● **PAGE**
Wednesday, October 27, 2010

Mandatory Health Care and Interstate Commerce

During the recent discussions on Health Care, one former Congressman held up a copy of the Constitution and asked the TV host, “Tell me any place in the Constitution where the federal government has the power to pass this health care bill.” The host replied that it is the Interstate Commerce clause of the Constitution that contains that power. The argument then ensued, which like most arguments on current topics, never come to a proper conclusion because most people have no idea of the origin of Constitutional principles.

Background of the Power of Congress to Regulate Interstate Commerce
One of the challenges facing the states after the Revolutionary War was raising money to pay their expenses and debts. Most states knew taxing the people would be futile because the people had no money and they had just fought a war over the subject of oppressive taxation. So some states decided to set up taxes on commerce, that is, goods coming into or leaving the state, either at the ports or the inland borders. This tactic, however, tended to set states up as individual nations rather than as a common market. It would pit state against state and would lead to discriminatory taxation on certain industries.

Virginia was one of the principal offenders in this respect. While the Constitution was up before the convention of the various states for ratification, Washington wrote to Lafayette that his own state had recently tried to pass "some of the most extravagant and preposterous edicts on the subject of trade" that had ever been written.

But the other states were also gouging their neighbors with discriminatory regulations of commerce. Rhode Island , for example, met all of her expenses out of duties levied at one port where commerce had to enter from other states. New York also demanded oppressive duties on all imports coming through her major shipping channels. It was apparent that if the regulation of commerce were left to the states they would soon degenerate into isolated economic fiefs with each one using discriminatory and retaliatory regulations against surrounding states.

The question had to be resolved as to how to keep states from setting up these tariffs and regulations on goods flowing into or out of a state. To leave this to the states to solve might lead to civil war. It would certainly lead to dissolution of the union. There was no other way to keep a state from setting up these restrictions than by giving the authority to do so to a neutral entity, and that was the federal government.

James Monroe of Virginia (while serving in Congress from 1783 to 1786) had unsuccessfully tried to include the federal regulation of commerce in the Articles of Confederation. He is also credited with suggesting it for the Constitution. Madison felt it was "necessary to preserve the Union," for "without it, it (the Union ) will infallibly crumble to pieces."

So by the time the Constitutional Convention was held in 1787 it was clear to many of the delegates that unless the regulation of interstate commerce was placed in the hands of the national government, the states would wreck the union with their petty regulations designed to promote local prosperity at the expense of the general welfare.

● **GIVEN TASK 1**
Please copy the passage of the article on interstate commerce starting with "Mandatory Health Care" and going on through "of Constitutional principles.".
● **GIVEN TASK 2**
Carry on the article on interstate commerce from its last sentence.
The rows that come next are separate material and have no connection to the article on interstate commerce.

● **EXTRACTED INFORMATION**
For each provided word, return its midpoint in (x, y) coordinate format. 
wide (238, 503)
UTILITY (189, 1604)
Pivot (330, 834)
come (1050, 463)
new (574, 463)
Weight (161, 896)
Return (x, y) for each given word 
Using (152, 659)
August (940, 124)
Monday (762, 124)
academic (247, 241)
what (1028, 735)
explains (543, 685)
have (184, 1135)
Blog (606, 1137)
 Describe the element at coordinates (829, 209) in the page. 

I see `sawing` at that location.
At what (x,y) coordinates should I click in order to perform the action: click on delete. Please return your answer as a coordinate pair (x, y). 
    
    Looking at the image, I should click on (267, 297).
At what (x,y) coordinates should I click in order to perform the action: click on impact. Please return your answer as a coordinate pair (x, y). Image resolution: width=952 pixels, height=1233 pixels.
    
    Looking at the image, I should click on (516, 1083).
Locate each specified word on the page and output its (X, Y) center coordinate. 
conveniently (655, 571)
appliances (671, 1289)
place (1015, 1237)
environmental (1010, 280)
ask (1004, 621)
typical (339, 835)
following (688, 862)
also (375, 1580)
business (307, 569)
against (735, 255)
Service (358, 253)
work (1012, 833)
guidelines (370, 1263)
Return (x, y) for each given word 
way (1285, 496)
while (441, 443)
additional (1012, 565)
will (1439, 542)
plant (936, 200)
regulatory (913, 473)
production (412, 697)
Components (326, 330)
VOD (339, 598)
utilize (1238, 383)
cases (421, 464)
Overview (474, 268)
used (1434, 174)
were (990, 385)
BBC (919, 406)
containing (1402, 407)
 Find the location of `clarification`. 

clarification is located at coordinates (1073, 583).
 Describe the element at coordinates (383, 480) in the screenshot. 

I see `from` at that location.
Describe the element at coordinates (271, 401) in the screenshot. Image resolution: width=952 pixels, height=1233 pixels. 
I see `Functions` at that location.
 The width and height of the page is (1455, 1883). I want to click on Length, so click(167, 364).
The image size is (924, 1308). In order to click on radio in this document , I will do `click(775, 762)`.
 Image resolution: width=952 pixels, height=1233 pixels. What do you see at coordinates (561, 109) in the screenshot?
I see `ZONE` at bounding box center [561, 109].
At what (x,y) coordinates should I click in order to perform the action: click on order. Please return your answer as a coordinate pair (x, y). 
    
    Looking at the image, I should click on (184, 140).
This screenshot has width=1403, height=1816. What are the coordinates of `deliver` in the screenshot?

● **TASK ANSWER 1**
Mandatory Health Care and Interstate Commerce

During the recent discussions on Health Care, one former Congressman held up a copy of the Constitution and asked the TV host, “Tell me any place in the Constitution where the federal government has the power to pass this health care bill.” The host replied that it is the Interstate Commerce clause of the Constitution that contains that power. The argument then ensued, which like most arguments on current topics, never come to a proper conclusion because most people have no idea of the origin of Constitutional principles.

● **TASK ANSWER 2**
Emphasis was on Maintaining a Free Flow of Commerce Among the States
Giving the national government the power to regulate interstate commerce, as a constitutionally delegated power proved to be the answer to maintaining a common market among the states. The commerce clause has consistently served as a barrier to the suppressive efforts of individual states to favor their own industry or economy. In more than 2,500 cases which have been brought before the state and federal courts, tax laws, license laws, and regulations of an infinite variety enacted by state legislatures have been held invalid as interfering with the free flow of interstate commerce.

As Economics Professor Gary Galles of Pepperdine University recently wrote: “The Commerce Clause was designed to take that abusive power from the states by giving Congress the power to regulate interstate commerce; ‘regulate' meant ‘to make regular or normal' or ‘to remove impediments….” ( Washington Times , March 27, 2010)

As with most constitutional provisions, the United States was the pioneer in discovering the advantages which the free flow of commerce among its several states contributed to national economic prosperity. Australia followed the opposite policy until 1900, when she conceded that provincial or state barriers to commerce were repressive. Brazil , Canada , and other nations with modern constitutions have generally followed the American Constitution in this respect.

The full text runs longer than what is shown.